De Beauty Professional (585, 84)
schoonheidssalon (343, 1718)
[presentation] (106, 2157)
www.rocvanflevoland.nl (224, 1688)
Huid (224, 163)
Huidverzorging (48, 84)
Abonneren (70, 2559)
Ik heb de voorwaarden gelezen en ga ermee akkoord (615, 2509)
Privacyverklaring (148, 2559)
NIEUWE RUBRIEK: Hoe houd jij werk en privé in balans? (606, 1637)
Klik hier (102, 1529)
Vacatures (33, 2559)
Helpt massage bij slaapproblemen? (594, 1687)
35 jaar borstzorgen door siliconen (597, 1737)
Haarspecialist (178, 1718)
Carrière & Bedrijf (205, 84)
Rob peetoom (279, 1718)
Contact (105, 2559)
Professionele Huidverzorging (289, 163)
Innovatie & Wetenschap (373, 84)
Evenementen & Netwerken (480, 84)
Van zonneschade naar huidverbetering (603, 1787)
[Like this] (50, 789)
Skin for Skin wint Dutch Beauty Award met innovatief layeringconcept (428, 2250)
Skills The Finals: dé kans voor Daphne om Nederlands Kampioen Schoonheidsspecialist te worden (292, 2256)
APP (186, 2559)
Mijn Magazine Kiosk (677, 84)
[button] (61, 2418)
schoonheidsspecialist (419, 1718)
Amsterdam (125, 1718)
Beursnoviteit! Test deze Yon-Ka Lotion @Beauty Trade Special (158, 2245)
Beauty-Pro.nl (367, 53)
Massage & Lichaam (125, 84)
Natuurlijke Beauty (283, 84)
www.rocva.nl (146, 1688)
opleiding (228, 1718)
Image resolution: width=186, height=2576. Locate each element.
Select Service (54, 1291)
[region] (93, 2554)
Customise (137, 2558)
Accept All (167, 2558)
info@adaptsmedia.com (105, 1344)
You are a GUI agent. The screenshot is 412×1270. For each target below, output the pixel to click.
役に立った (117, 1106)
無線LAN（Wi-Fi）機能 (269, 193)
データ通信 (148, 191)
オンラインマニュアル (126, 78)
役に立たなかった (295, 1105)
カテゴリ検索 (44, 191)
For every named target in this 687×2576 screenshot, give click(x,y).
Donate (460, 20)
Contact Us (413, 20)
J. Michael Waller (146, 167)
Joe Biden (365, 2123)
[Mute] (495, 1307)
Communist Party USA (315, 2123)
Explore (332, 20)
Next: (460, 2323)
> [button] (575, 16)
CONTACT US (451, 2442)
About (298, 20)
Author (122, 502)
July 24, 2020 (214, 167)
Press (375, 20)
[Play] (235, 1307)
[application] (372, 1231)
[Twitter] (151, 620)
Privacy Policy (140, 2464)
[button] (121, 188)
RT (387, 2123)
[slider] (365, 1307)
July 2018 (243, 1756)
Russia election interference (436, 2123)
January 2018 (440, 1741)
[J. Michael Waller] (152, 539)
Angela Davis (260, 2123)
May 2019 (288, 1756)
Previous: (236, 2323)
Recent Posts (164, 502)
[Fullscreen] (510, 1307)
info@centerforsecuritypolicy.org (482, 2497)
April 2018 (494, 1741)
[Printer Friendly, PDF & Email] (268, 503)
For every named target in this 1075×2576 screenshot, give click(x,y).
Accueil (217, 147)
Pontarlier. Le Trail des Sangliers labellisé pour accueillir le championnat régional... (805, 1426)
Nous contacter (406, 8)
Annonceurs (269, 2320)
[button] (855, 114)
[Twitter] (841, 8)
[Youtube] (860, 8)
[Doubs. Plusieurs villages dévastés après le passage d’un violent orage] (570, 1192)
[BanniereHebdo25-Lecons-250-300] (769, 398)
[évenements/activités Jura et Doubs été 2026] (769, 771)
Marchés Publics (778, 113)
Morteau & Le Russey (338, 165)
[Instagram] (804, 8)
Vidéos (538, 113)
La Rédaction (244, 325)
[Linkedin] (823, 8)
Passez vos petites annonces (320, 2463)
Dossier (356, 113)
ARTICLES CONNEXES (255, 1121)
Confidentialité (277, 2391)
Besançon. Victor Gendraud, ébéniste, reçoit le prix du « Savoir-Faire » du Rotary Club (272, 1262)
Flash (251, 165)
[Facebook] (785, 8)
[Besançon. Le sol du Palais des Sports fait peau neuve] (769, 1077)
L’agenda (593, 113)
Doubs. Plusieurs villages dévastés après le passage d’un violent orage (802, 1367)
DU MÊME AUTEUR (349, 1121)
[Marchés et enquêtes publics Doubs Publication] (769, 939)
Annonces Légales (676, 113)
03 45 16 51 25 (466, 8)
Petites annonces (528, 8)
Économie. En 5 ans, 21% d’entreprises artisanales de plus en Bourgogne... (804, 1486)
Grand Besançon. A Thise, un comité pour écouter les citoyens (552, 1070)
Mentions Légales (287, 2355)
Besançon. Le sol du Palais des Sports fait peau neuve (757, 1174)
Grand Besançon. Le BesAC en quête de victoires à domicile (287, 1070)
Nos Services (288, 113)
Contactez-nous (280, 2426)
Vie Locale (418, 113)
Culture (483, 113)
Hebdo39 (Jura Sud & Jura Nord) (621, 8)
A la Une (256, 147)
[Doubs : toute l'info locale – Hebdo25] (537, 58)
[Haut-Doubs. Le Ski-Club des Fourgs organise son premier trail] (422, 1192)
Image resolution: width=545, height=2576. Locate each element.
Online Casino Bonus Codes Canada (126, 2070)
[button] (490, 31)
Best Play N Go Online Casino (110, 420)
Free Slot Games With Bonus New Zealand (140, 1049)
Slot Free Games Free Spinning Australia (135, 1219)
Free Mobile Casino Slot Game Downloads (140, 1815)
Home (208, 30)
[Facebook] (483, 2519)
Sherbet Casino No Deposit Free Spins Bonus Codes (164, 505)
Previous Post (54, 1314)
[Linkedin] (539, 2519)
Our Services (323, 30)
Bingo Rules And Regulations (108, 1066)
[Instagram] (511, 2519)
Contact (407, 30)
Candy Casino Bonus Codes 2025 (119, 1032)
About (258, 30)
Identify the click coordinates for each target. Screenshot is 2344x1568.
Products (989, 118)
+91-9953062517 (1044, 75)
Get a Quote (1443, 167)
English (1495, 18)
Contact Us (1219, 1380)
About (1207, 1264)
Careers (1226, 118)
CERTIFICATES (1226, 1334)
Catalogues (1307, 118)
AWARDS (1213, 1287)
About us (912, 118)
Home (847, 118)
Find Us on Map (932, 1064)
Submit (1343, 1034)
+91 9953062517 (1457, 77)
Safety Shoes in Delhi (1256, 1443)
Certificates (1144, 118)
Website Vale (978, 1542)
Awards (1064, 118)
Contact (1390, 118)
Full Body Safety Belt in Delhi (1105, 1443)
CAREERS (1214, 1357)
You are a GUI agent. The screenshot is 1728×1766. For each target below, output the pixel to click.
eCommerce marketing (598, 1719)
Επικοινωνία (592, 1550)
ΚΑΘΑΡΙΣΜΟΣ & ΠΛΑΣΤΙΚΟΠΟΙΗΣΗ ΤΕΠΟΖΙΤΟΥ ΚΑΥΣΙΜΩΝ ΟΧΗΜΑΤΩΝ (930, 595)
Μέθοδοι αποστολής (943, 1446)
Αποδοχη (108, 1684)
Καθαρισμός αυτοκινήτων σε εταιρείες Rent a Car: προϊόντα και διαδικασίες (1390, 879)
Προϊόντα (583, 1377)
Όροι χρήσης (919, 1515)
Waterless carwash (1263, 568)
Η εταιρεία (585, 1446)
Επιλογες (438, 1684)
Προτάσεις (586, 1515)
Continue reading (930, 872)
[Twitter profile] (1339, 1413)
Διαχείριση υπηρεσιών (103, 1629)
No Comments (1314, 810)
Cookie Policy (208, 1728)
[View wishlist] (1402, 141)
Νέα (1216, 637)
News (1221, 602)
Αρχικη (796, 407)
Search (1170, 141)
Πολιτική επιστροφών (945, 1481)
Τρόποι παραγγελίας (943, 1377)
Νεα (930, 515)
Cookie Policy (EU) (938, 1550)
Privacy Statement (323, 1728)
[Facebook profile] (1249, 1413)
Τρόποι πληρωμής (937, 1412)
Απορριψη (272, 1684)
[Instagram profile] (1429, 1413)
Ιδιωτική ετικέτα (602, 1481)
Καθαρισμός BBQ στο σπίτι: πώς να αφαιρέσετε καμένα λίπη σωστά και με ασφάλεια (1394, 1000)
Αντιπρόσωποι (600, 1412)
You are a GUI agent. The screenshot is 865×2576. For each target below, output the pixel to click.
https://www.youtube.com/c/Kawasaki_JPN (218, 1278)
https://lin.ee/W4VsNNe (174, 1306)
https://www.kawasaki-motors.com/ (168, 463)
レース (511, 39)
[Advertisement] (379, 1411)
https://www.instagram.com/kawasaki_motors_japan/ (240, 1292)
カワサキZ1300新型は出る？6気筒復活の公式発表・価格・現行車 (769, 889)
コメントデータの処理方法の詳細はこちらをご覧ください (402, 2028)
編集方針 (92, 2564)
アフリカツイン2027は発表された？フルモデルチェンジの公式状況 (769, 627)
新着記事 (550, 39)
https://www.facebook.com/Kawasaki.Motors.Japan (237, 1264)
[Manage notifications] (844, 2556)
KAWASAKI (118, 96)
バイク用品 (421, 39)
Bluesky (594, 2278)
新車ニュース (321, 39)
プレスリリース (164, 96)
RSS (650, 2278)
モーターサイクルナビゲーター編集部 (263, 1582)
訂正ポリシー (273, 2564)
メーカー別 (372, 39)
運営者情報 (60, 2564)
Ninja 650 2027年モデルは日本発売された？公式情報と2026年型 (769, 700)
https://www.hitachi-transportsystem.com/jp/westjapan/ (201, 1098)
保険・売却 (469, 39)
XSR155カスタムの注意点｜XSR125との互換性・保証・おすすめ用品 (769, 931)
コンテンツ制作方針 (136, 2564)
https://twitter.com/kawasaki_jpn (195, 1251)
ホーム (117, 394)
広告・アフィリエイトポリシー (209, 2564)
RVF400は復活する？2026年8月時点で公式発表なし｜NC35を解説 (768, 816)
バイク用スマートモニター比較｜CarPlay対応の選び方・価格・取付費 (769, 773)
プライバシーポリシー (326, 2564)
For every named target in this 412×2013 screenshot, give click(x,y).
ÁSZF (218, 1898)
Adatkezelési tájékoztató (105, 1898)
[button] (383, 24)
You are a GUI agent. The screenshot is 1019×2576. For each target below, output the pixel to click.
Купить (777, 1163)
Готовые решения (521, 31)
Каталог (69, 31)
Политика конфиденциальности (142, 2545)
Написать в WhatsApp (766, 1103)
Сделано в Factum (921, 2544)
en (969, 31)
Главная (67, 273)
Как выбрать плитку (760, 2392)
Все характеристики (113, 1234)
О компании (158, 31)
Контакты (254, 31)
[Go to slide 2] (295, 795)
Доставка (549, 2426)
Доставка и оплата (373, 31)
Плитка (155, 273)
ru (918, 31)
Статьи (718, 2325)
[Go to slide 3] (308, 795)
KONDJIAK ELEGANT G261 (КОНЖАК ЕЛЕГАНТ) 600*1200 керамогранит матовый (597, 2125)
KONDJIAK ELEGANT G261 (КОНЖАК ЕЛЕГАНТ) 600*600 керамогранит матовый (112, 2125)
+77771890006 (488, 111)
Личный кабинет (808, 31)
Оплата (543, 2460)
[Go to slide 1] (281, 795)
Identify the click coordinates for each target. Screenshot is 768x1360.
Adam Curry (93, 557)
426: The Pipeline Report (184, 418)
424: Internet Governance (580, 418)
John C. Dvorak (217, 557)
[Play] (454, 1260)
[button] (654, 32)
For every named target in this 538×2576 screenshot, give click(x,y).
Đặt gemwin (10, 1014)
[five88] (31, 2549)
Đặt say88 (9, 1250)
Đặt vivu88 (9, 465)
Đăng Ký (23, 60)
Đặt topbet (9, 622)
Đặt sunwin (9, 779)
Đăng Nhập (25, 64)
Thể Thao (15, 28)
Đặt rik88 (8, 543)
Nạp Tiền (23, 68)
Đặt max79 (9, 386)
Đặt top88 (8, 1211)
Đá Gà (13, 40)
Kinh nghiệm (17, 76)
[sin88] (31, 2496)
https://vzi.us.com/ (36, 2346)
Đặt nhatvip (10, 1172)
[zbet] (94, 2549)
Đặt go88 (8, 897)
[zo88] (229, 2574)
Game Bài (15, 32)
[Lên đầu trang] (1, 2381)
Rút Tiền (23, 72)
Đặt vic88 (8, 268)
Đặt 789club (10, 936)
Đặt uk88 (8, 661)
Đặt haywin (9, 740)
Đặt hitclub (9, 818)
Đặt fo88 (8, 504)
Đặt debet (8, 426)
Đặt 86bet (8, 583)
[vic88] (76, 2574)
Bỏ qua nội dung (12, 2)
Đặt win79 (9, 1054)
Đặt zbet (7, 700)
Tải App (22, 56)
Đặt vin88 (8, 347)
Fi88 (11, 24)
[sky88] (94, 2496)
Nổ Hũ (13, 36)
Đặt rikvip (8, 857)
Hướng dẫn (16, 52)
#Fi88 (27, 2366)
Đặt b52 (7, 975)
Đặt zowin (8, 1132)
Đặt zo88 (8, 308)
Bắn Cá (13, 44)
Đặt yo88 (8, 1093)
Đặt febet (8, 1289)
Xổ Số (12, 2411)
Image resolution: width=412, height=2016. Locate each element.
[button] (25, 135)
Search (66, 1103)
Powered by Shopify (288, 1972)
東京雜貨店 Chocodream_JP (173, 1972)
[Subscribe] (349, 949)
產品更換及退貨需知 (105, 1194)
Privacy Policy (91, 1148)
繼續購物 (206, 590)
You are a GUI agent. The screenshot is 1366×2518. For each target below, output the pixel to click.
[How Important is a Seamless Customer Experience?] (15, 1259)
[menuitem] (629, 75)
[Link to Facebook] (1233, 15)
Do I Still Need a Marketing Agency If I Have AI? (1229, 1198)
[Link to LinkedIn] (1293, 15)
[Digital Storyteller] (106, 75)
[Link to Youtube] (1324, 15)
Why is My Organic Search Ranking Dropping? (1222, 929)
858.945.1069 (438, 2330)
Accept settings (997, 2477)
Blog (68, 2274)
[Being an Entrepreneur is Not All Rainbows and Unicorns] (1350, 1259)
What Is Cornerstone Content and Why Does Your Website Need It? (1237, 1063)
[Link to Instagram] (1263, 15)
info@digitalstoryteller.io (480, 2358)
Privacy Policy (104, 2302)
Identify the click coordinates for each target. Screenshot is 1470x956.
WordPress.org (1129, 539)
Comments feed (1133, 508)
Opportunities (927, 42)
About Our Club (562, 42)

§ Task statement
Print the records verbatim, stopping after the "Helpt massage bij slaapproblemen? (594, 1687)" line.

§ Output for this exercise
De Beauty Professional (585, 84)
schoonheidssalon (343, 1718)
[presentation] (106, 2157)
www.rocvanflevoland.nl (224, 1688)
Huid (224, 163)
Huidverzorging (48, 84)
Abonneren (70, 2559)
Ik heb de voorwaarden gelezen en ga ermee akkoord (615, 2509)
Privacyverklaring (148, 2559)
NIEUWE RUBRIEK: Hoe houd jij werk en privé in balans? (606, 1637)
Klik hier (102, 1529)
Vacatures (33, 2559)
Helpt massage bij slaapproblemen? (594, 1687)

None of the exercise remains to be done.